Inside the engine that mines Twitter
Datasift evolved its RSS analytics offering into a social media big data analytics tool that can mine Twitter and Facebook and deliver intelligence to its customers.
In the aftermath of Superstorm Sandy, Splunk4Good was actively involved in the relief efforts, and tracked social media activity to get help to storm victims.
The company married social media with big data to figure out where the relief was needed, and what kind of relief it needed to be, but it couldn’t have done this without the underlying technology from a company named Datasift.
Datasift is a big data company that provides developers and third parties with social media data, including feeds from Twitter, Facebook, and from other sources.
The company has been around for a little over five years, and was founded on the basis of wanting to do data curation, said Nick Halstead, Datasift founder and chief technical officer.
The company started out in the world of RSS feeds, which allowed users to keep track of frequently published works like blogs and news items.
“We analyzed streams so you could read them by topic, rather than by content source. That quickly changed when Twitter came along,” said Halstead. “We basically took all the technology that we developed, and we brought it into the world of Twitter.”
The company was able to sort out the top news that was being shared on Twitter through a service called TweetMeme, which grew to over 10 million users during its first month.

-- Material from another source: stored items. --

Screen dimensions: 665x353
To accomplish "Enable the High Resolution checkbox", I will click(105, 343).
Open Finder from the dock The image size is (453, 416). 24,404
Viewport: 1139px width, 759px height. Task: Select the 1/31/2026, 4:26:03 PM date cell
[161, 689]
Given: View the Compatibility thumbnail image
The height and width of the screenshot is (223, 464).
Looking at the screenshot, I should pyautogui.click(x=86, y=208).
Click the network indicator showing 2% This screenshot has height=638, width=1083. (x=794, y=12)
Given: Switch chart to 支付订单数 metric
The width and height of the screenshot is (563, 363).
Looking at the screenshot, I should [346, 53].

While working on TweetMeme, the company actually invented the original “retweet” button, which is used around 1.5 billion times a day.
That put Halstead and his crew on the social media world’s radar, and from that, Datasift starting coming together.

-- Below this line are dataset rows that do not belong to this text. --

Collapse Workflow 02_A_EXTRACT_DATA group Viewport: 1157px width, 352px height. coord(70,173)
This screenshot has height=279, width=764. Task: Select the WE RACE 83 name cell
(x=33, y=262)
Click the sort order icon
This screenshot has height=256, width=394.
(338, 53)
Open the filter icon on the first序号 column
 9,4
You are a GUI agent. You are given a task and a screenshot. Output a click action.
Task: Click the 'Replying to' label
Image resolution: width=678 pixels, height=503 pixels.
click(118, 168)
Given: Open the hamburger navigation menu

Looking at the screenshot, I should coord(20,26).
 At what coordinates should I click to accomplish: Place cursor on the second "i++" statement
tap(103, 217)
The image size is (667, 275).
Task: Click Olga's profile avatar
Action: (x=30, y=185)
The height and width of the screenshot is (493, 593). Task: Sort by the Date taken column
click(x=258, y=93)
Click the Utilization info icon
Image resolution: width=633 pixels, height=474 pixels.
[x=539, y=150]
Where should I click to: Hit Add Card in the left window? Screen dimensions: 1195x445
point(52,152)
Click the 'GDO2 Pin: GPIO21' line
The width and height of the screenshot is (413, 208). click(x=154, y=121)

“Although we were a consumer site at the time, we were making a lot of money by selling the analysis of the data that we were actually collecting, and that sort of pushed us towards what then became Datasift,” Halstead said.

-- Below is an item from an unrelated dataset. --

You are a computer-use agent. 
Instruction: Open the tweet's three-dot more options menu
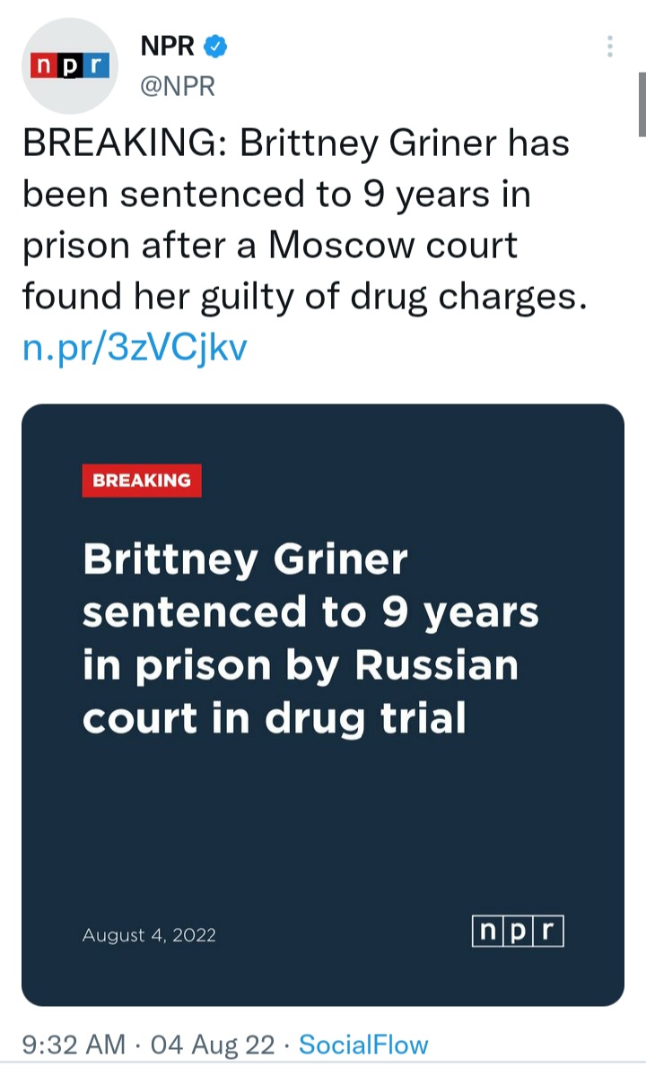tap(609, 46)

On a daily basis, Datasift will collect just over 1.5 billion items a day from Twitter, Facebook, other social media websites, forums and blogs, and will process and perform analysis on top of that data.
Services that the company provides include “natural language processing, language detection, trend analysis, we do deep demographic analysis of public data to try to understand who people are and what they’re sharing,” Halstead said.
“What we’ve seen in the market in the last year is the expansion of where social data is being used,” he said. One of the opportunities that the company connected with this past year was its partnership with Splunk.
“We started to see a lot of other areas of businesses, and started to see that social was important to them within their business, so we started getting involved with a range of business intelligence companies where their customers were saying, 'We see these analytics going on within the social. Can you bring that data into the platform of what we’ve already bought from you?'" Halstead said.
“That’s really how we got involved with Splunk,” he added.
The company has a data connector for Splunk Storm, the company’s cloud, and Splunk Enterprise, and pushes data into both of their core platforms through it.
Going forward, the company continues to see the social technology market growing at a healthy pace, so it will continue to support it, Halstead said.
“To us, the syndication of the data is the smallest part of the business,” he said. What really matters, what customers really care about, is “how you can get this data ready so that I can use it in my business,” he said.